RECORDS FOR PROCESSING: Begin
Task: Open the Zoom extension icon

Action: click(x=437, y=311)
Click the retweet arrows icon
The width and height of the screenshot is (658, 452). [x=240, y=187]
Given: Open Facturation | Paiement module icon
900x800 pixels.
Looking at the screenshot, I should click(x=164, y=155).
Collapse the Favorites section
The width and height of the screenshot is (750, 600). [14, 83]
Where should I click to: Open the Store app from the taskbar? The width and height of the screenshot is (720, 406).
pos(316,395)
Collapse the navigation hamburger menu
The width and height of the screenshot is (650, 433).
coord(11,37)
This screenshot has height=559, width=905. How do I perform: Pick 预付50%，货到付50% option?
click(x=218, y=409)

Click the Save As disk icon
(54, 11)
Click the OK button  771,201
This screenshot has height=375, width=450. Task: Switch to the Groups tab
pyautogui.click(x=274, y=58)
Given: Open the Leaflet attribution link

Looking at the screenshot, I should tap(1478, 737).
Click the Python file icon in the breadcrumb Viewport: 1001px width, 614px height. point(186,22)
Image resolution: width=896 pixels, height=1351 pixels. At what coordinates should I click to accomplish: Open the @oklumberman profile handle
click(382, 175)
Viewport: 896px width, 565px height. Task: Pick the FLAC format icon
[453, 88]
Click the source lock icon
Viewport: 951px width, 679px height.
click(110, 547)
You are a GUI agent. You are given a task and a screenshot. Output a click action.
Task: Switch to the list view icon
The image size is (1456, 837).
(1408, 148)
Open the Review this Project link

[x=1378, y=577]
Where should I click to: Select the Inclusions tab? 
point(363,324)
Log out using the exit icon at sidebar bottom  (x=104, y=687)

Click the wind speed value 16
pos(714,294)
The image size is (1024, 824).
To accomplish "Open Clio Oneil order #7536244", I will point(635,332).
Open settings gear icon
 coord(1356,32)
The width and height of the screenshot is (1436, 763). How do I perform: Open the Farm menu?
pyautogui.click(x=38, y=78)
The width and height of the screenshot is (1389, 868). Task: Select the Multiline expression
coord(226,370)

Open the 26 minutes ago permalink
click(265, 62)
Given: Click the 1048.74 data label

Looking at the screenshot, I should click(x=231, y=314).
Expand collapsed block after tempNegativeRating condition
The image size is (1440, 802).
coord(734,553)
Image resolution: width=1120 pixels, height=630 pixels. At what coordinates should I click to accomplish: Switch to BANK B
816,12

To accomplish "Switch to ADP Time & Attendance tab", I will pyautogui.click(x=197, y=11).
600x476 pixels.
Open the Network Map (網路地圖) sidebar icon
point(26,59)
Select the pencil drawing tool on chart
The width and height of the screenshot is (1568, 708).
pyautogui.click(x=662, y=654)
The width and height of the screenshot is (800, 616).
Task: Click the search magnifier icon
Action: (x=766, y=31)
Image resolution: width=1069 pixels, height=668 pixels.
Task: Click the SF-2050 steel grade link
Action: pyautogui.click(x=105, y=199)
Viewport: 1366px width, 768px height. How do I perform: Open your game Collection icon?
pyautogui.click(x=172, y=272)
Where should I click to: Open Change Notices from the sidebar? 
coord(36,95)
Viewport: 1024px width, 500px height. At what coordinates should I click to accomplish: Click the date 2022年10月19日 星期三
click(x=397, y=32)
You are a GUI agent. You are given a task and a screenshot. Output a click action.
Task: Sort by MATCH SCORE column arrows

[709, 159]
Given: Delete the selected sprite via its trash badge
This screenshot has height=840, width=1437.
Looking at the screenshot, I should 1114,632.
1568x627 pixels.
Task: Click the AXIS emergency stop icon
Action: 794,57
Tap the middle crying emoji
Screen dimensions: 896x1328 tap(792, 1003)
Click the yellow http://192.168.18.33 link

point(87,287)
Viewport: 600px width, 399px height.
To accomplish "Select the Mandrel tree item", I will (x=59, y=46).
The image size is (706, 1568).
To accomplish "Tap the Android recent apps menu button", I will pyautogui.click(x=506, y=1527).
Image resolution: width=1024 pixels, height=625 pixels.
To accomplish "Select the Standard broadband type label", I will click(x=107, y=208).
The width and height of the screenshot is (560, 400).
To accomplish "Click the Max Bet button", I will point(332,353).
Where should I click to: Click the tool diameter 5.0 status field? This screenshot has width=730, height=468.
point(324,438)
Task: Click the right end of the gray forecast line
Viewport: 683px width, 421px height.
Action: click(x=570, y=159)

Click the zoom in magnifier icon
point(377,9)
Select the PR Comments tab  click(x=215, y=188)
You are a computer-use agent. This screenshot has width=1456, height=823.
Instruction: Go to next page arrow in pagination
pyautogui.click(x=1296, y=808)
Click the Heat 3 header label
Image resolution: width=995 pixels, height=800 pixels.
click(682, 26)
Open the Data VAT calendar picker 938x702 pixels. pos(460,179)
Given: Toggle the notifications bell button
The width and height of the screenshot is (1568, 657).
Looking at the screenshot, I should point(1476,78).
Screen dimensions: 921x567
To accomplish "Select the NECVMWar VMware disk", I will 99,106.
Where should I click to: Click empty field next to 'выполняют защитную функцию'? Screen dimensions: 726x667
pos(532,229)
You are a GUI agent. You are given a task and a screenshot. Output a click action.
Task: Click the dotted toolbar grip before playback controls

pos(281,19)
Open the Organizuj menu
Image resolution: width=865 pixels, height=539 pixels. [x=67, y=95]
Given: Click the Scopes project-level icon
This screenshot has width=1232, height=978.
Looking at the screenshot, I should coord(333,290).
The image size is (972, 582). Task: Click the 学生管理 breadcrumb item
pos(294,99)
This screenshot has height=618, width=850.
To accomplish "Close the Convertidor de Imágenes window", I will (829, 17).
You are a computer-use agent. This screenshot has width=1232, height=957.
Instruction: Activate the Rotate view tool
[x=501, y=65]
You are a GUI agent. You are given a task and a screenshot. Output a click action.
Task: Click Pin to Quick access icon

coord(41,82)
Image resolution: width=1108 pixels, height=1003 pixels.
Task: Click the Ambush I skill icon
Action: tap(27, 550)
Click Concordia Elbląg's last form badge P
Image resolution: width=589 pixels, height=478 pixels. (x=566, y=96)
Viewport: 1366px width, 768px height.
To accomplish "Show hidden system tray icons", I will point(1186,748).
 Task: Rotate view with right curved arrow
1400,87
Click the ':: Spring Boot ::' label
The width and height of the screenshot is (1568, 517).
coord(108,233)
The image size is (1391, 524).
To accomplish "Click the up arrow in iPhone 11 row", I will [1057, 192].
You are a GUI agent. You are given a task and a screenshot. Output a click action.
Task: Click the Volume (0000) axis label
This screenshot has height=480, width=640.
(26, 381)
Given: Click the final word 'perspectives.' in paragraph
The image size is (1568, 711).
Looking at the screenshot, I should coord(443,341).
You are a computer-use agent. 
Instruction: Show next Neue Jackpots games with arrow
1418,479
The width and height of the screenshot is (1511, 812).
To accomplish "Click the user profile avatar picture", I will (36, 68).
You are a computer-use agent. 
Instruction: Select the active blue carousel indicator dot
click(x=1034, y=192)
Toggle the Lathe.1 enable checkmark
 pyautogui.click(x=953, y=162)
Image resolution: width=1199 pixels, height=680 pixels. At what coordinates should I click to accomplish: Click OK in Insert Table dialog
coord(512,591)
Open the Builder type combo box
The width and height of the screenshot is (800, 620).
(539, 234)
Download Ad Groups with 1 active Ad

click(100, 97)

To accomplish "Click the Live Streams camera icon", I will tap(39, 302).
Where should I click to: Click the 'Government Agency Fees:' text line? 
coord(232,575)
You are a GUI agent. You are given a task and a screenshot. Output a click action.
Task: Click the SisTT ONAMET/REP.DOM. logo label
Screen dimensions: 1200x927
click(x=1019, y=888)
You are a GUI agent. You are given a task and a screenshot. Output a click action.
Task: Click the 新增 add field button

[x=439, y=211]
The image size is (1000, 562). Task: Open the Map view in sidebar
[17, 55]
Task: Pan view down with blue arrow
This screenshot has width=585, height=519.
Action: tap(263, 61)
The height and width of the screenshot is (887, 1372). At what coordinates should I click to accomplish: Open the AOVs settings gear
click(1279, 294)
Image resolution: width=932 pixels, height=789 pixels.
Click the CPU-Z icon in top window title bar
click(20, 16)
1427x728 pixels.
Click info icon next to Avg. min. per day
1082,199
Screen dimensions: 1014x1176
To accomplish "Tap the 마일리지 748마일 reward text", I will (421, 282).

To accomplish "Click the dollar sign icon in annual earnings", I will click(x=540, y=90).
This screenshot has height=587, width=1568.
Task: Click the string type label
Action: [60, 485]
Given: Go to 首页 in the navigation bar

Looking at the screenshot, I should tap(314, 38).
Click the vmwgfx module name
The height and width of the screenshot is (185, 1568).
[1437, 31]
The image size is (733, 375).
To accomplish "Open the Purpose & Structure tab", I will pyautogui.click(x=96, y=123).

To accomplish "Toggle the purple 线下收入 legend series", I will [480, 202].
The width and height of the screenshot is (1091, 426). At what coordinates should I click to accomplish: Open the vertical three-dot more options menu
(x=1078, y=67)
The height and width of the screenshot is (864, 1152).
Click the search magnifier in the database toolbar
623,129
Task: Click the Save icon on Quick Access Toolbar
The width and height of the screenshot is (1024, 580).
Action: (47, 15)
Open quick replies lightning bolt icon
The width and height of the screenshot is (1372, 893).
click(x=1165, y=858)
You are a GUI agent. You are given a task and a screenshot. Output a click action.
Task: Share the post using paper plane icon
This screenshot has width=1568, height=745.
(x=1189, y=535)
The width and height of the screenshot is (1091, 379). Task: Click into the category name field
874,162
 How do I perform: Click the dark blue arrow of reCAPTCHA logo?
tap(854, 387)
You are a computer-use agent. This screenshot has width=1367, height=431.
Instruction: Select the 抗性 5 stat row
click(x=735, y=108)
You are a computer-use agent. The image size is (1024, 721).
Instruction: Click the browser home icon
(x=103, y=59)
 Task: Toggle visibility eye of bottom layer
RECORDS FOR PROCESSING: End
From the records above, quote only the lines running from the line with "Open the Organizuj menu" to the line with "The width and height of the screenshot is (1511, 812).", both lines included.

OUTPUT FOR THIS TASK ::
Open the Organizuj menu
Image resolution: width=865 pixels, height=539 pixels. [x=67, y=95]
Given: Click the Scopes project-level icon
This screenshot has width=1232, height=978.
Looking at the screenshot, I should coord(333,290).
The image size is (972, 582). Task: Click the 学生管理 breadcrumb item
pos(294,99)
This screenshot has height=618, width=850.
To accomplish "Close the Convertidor de Imágenes window", I will (829, 17).
You are a computer-use agent. This screenshot has width=1232, height=957.
Instruction: Activate the Rotate view tool
[x=501, y=65]
You are a GUI agent. You are given a task and a screenshot. Output a click action.
Task: Click Pin to Quick access icon

coord(41,82)
Image resolution: width=1108 pixels, height=1003 pixels.
Task: Click the Ambush I skill icon
Action: tap(27, 550)
Click Concordia Elbląg's last form badge P
Image resolution: width=589 pixels, height=478 pixels. (x=566, y=96)
Viewport: 1366px width, 768px height.
To accomplish "Show hidden system tray icons", I will point(1186,748).
 Task: Rotate view with right curved arrow
1400,87
Click the ':: Spring Boot ::' label
The width and height of the screenshot is (1568, 517).
coord(108,233)
The image size is (1391, 524).
To accomplish "Click the up arrow in iPhone 11 row", I will [1057, 192].
You are a GUI agent. You are given a task and a screenshot. Output a click action.
Task: Click the Volume (0000) axis label
This screenshot has height=480, width=640.
(26, 381)
Given: Click the final word 'perspectives.' in paragraph
The image size is (1568, 711).
Looking at the screenshot, I should coord(443,341).
You are a computer-use agent. 
Instruction: Show next Neue Jackpots games with arrow
1418,479
The width and height of the screenshot is (1511, 812).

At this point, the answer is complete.